Concerning the world economic outlook, the IMF forecast the global economy to grow 6.0% in 2021 and 4.9% in 2022. The 2021 global forecast is unchanged from the April 2021 WEO, but with offsetting revisions.
“Our latest global growth forecast of 6% for 2021 is unchanged from the previous outlook, but the composition has changed,” said Gopinath.
The IMF noted that the prospects for emerging market and developing economies have been marked down for 2021, especially for Emerging Asia, whilst the forecast for advanced economies has been revised up. These revisions reflect pandemic developments and changes in policy support.
“The 0.5 percentage point upgrade for 2022 derives largely from the forecast upgrade for advanced economies, particularly the US, reflecting the anticipated legislation of additional fiscal support in the second half (H2) of 2021, and improved health metrics more broadly across the group,” according to the IMF.
For 2022, the IMF projected global growth of 4.9%, up from its previous forecast of 4.4%. The IMF said that the pandemic has taken a turn for the worse in some parts of the world, since the release of the April 2021 WEO.
Meanwhile, a speedy vaccine rollout has helped bring down caseloads quickly in other regions.
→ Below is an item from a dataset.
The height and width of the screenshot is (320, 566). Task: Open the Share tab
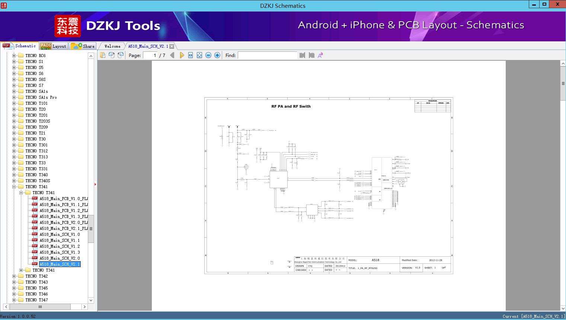[x=83, y=46]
Economies are diverging even further, influenced by differences in the pace of vaccine rollout and policy support.
However, smooth and durable recoveries are not assured, even in places where infections are seemingly under control.
In terms of global trade, despite near-term supply disruptions, the IMF said that the global trade volumes are projected to expand 9.7% in 2021, moderating to 7.0% in 2022.
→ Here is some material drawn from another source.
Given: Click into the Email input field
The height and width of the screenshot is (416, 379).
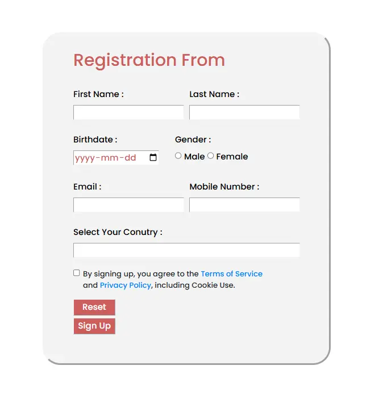Looking at the screenshot, I should 128,205.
“The merchandise trade recovery is set to broaden after being initially concentrated in pandemic-related purchases, consumer durables, and medical equipment,” the IMF said, “Services trade is expected to recover more slowly, consistent with subdued cross-border travel until virus transmission declines to low levels everywhere.”
The IMF expected inflation to return to its pre-pandemic ranges in most countries in 2022, once these disturbances work their way through prices, though uncertainty remains high.
It explained that elevated inflation is also expected in some emerging markets and developing economies, related in part to high food prices.
“Central banks should generally look through transitory inflation pressures and avoid tightening until there is more clarity on underlying price dynamics,” it added, “Clear communication from central banks on the outlook for monetary policy will be key to shaping inflation expectations and safeguarding against premature tightening of financial conditions.”
It also said that there is however a risk that transitory pressures could become more persistent and central banks may need to take pre-emptive action.
Risks around the global baseline are to the downside, including a slower-than-anticipated vaccine rollout which may allow the virus to mutate further.
“Financial conditions could tighten rapidly, for instance from a reassessment of the monetary policy outlook in advanced economies in case inflation expectations increase more rapidly than anticipated,” the IMF said.
It noted, “A double hit to emerging market and developing economies from worsening pandemic dynamics and tighter external financial conditions would severely set back their recovery and drag global growth below this outlook’s baseline.”
The IMF stressed that multilateral action has a vital role to play in diminishing divergences and strengthening global prospects. The immediate priority is to deploy vaccines equitably worldwide.
In terms of Egypt, Brooks said that the Egyptian economy has actually been quite resilient.
“When it comes to inflation, Egypt is a country where we’re now seeing inflation at around 4.9% and the inflation target has actually been reset to be now at about 7% with a band of two around it,” she said.
She added that it is the IMF’s recommendation to continue the data-driven approach to monetary policy, which is something that the central bank has been doing over the past months, and such.